*** Data provided ***

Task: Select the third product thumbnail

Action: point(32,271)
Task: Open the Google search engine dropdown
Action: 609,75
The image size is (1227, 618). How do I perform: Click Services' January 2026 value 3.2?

***
*** Data provided ***

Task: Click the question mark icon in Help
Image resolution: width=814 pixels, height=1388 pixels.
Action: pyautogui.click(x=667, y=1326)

***
*** Data provided ***

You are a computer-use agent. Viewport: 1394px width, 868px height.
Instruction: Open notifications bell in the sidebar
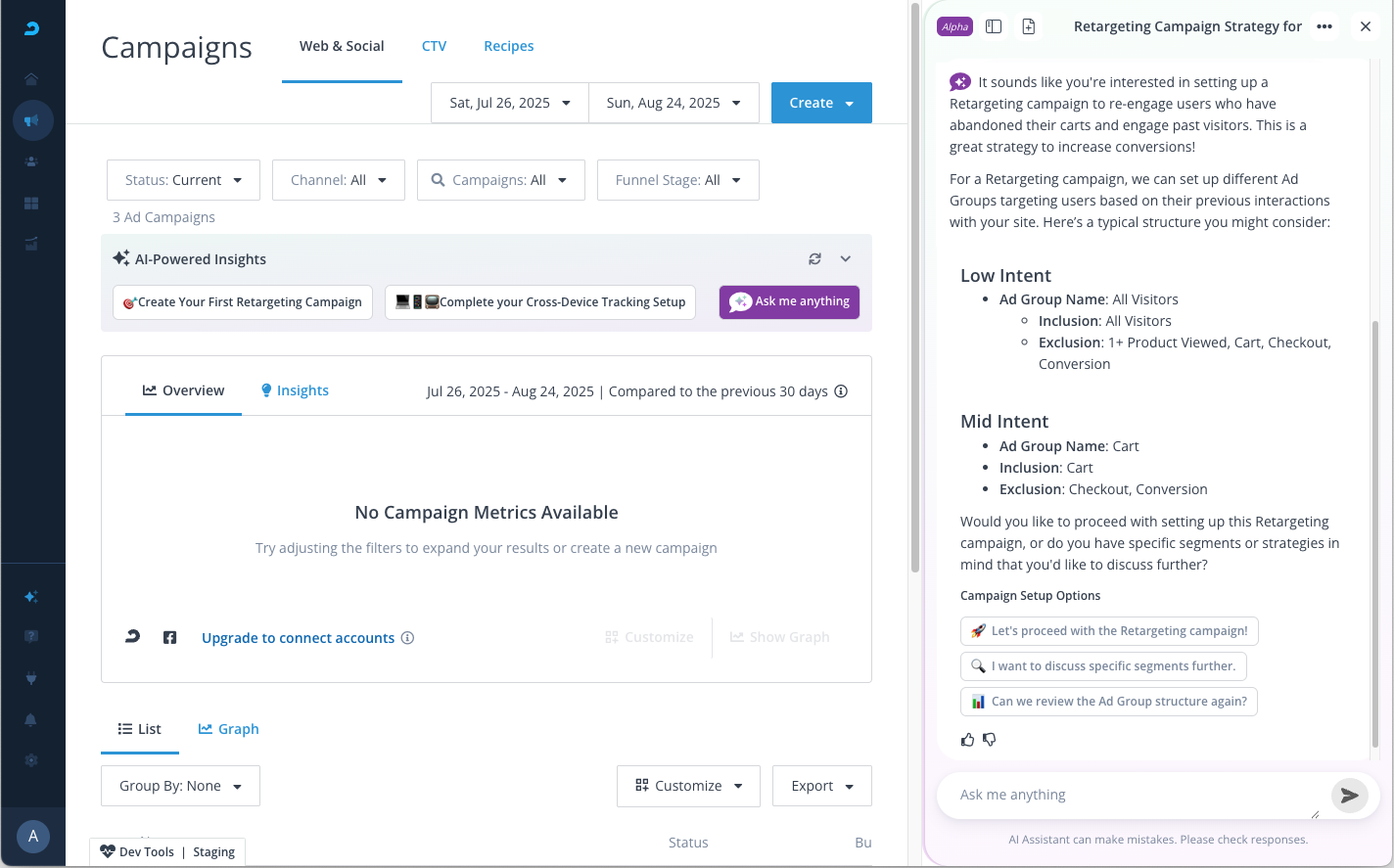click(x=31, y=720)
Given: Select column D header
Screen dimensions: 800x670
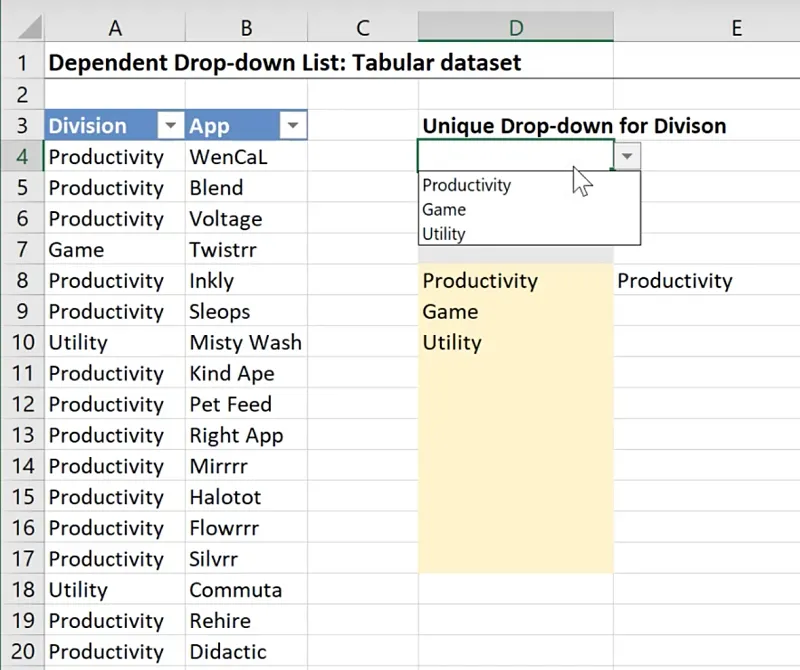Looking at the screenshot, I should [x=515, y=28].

***

• **Exercise brief**
Copy out verbatim the part of the material that opens with the line containing "Task: Click the question mark icon in Help" and closes with the line containing "Action: pyautogui.click(x=667, y=1326)", both lines included.

• **The result**
Task: Click the question mark icon in Help
Image resolution: width=814 pixels, height=1388 pixels.
Action: pyautogui.click(x=667, y=1326)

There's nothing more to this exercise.